Task set
1 - Transcribe the part of the WordSegmenter README starting with "Now, start typing" and going on through "in the syllable.".
2 - Finish out the next part of the WordSegmenter README, picking up after its last sentence.

─── Page excerpt ───

/WordSegmenter

A linear chain conditional random field model for word segmentation based on syllables

Primary LanguageC++

TABLE OF CONTENTS

1. About
2. Quickstart
3. Introduction
4. Compiling
5. Training
6. Testing
7. Additional remarks


1. ABOUT
   WordSegmenter is a word segmentation system that identifies
   sequences of syllables in English words. A common application
   of this is in hyphenation of english words.

2. QUICKSTART
   Download this project, and navigate to the root directory
   through the command-line (the directory that contains this
   README.txt file).

   Then type:
     $> make all
     $> ./bin/WordSegmenter ./data/w.data

   Now, start typing english words (without punctuation marks 
   or spaces) and press enter after each word. The hyphenated
   word will be displayed on the next line.

3. INTRODUCTION
   This program addresses the task of automatic syllabification
   of words. These words are represented using the BIO method of
   coding syllables, which relies on tagging each letter of a 
   word based on its position in the syllable. 

   We use a linear chain conditional random field model, which
   uses a large number indicator functions that rely on (1) the
   letter sequences in a word, (2) the position of these letters 
   in the word, and (3) the encoded tag sequence of syllables for
   the letter sequence.

─── Data extract ───

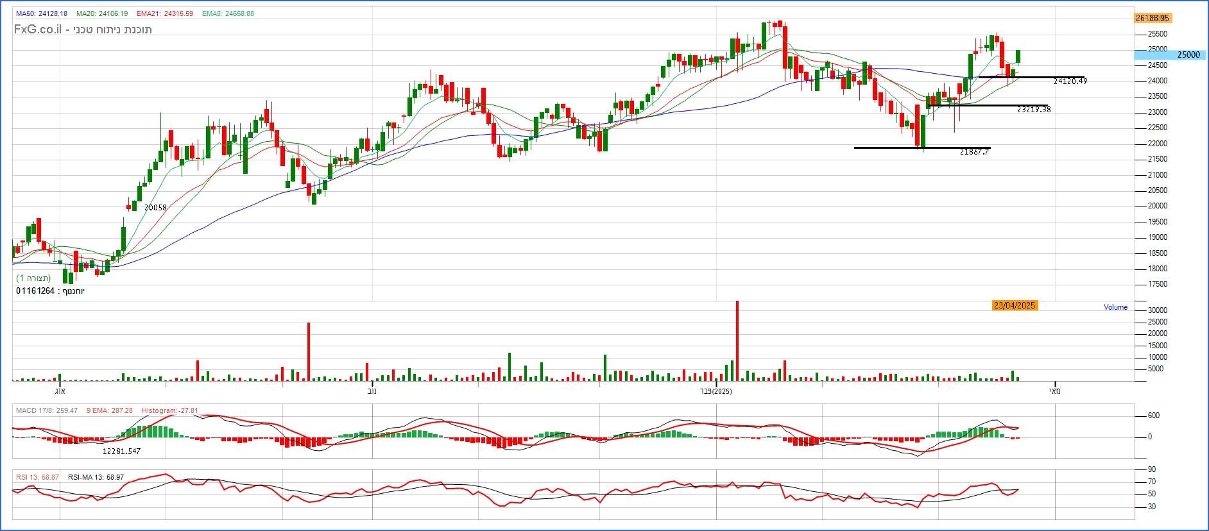The height and width of the screenshot is (531, 1209).
Task: Select the MACD 17/8 indicator label
Action: pos(46,410)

───

Responses per task
1 -
Now, start typing english words (without punctuation marks 
   or spaces) and press enter after each word. The hyphenated
   word will be displayed on the next line.

3. INTRODUCTION
   This program addresses the task of automatic syllabification
   of words. These words are represented using the BIO method of
   coding syllables, which relies on tagging each letter of a 
   word based on its position in the syllable.

2 -
   This program evaluates two different methods to train the 
   parameters of this model(Contrastive Divergence and 
   Collin's Perceptron) using a subset of the CELEX European lexical 
   resource data set. 

   While evaluation, the best word level accuracy achieved using 
   this model, on a separate test set is 85.69%. When evaluated 
   on the training dataset, the word level accuracy  achieved 
   is 94.3%.

   Further details are provided in the paper: 
   http://dl.dropbox.com/u/3091691/Papers/WordSyllabificationUsingCRF.pdf

4. COMPILING
   The program can be compiled using the Unix make utility (or gmake)
   'make all' will create all the binary files in the 'bin' directory.
   Note that the program is sensitive to the name of the binary, and
   so they must always be named 'WordSegmenter', 'Train' and 'Test'

5. TRAINING
   The CRF model can be trained by providing a training data file
   and specifying which method to use for training.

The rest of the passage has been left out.